⟨
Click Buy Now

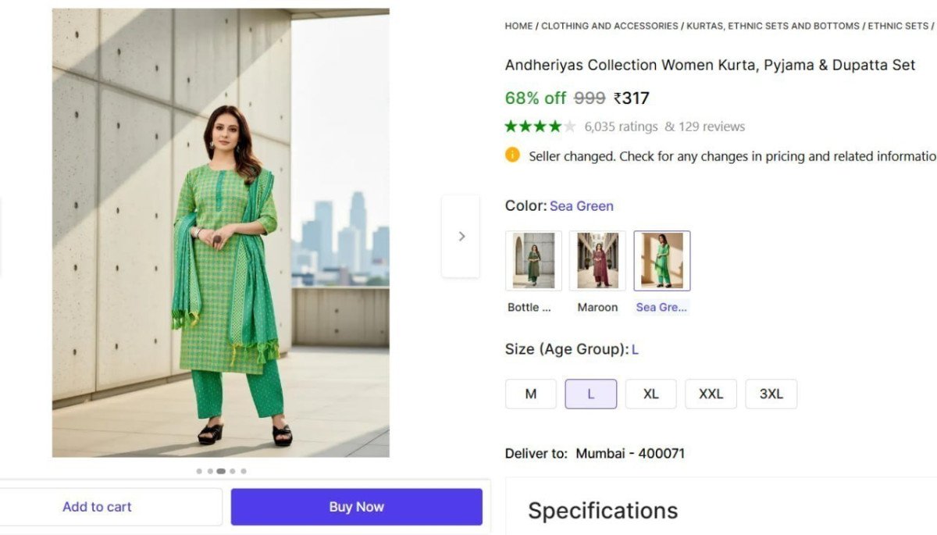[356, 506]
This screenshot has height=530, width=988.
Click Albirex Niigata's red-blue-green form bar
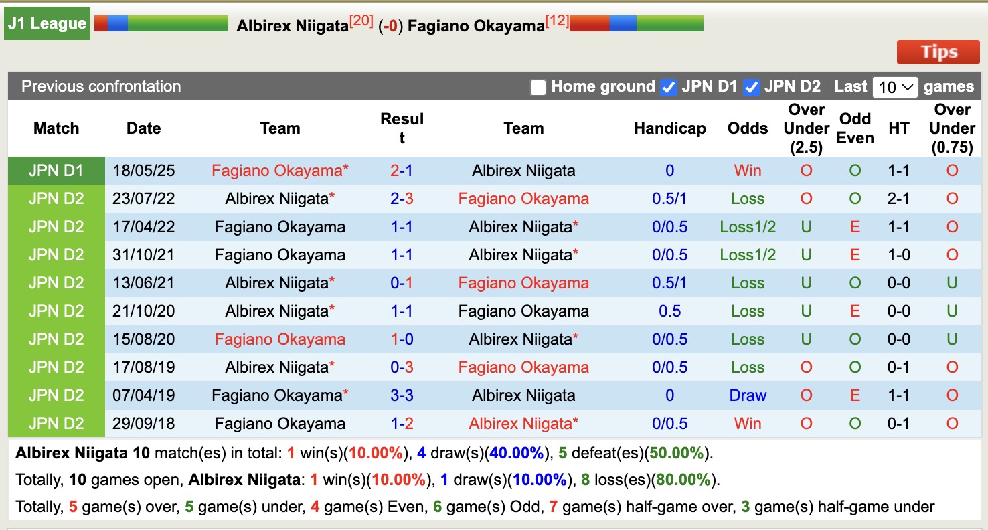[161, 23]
⟩
⟨
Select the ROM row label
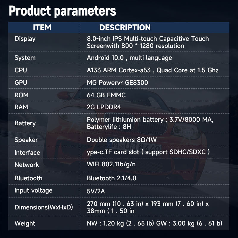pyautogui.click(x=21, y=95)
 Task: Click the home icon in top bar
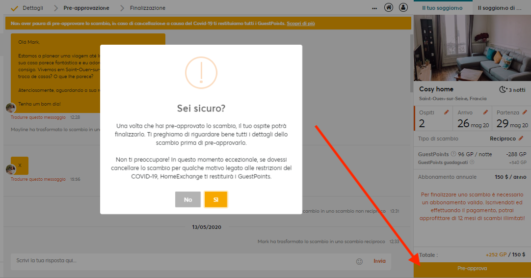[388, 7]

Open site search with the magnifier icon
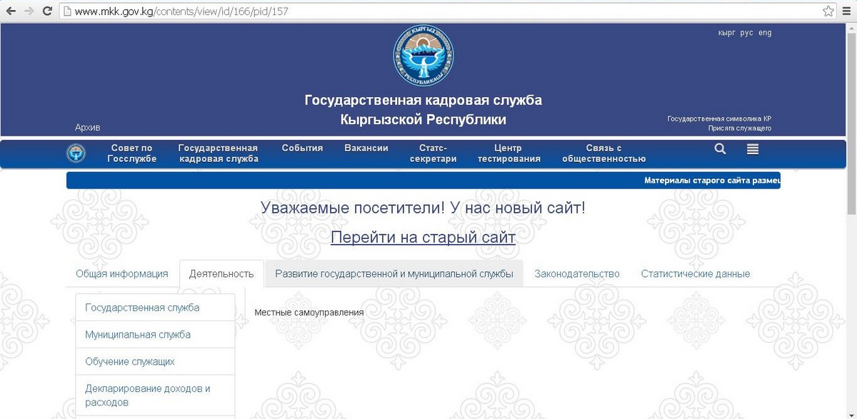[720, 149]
⟩
▸ TASK TO CARRY OUT
Which lines in the items above contain the word "icon"? Copy each of those lines, and treat case as significant.

▸ ANSWER TO THE EXERCISE
 Task: Click the home icon in top bar
Open site search with the magnifier icon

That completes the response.